Wednesday, February 22, 2006

QotD: In the dream where you show up to school naked, why do you never go swimming?

Sabin came up with a vaccine in 1955, which was also the year of the last epidemic. Kay was one of the lucky ones. She didn’t die, she wasn’t in an iron lung, she wasn’t even in a wheelchair. Lucky, lucky, lucky—although her cheeks burned when she dropped things and the other kids laughed, although she would have preferred a slap to the teachers telling her she needn’t try and could just sit quietly on the sidelines, although mortification was the greater pain when she tried anyway and someone screamed in horror when she fell and bloodied herself.

Home was no better. Dad had been a gymnast in his younger days, had spent his summers performing in an actual circus. He and the boys spent the evenings in the backyard, given over to highbar, rings and trampoline. They had spotting equipment, a broad band to buckle around the waist with long lines running over the top posts so those on the ground could prevent a mistake from turning disastrous. She could have tried without killing herself, but no one wanted to waste the time spotting her. Mom had been a dance instructor, and had even won a contest. She still had the trophy, and never tired of telling about her fabulous free dinner at Chez L’Orange. She listened to records in the evening, and sometimes held baby Louise while she waltzed. Kay, obviously, was too big for that.

Things were different when she slept. She was usually at school when it started. First the sound would change. The hard clump of her left foot would turn to a gentle whoosh, whoosh, as though the air around her was preparing to dance. Heads would turn toward her, eyes would widen as her clothes became thin, thin—flapping like moth wings, sparkling to transparency, disappearing altogether. She’d pirouette, a glance down assuring her that the ugly metal brace had melted away, that her leg was beautifully thick with muscle. Turn, turn, her arms rising as her hair flowed teasingly around her small breasts. A boy or two would step forward, eyes gleaming. She would laugh, bringing her arms down hard to launch into the air.

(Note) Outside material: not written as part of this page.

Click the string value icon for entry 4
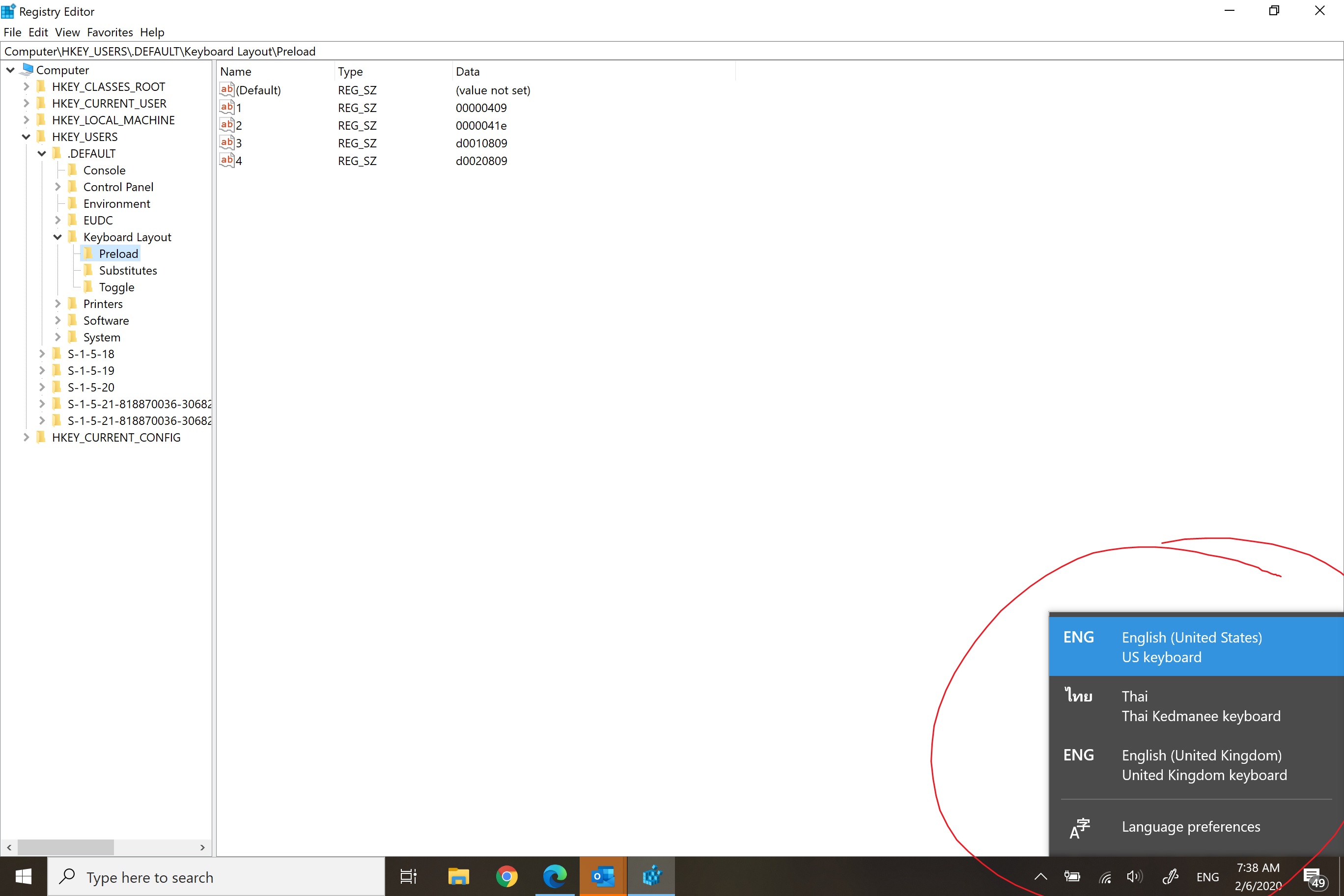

It was easy, easy to float over their heads, to swoop up above the rooftops, to lazily drift in the sun. They’d run far below her, pointing and shouting. Sometimes she’d sense something beyond envy. A smaller child, a shy girl, an ugly boy: admiring her release from the devastating crowd. She’d swing low to grab that sort of hand, to show them how to shed their coverings, how to play with gravity, how to leave the trees and the clamoring voices behind. They’d communicate in smiles, in gasps, in gentle giggling, and they’d fly, fly into the sweet soft night that promised another day.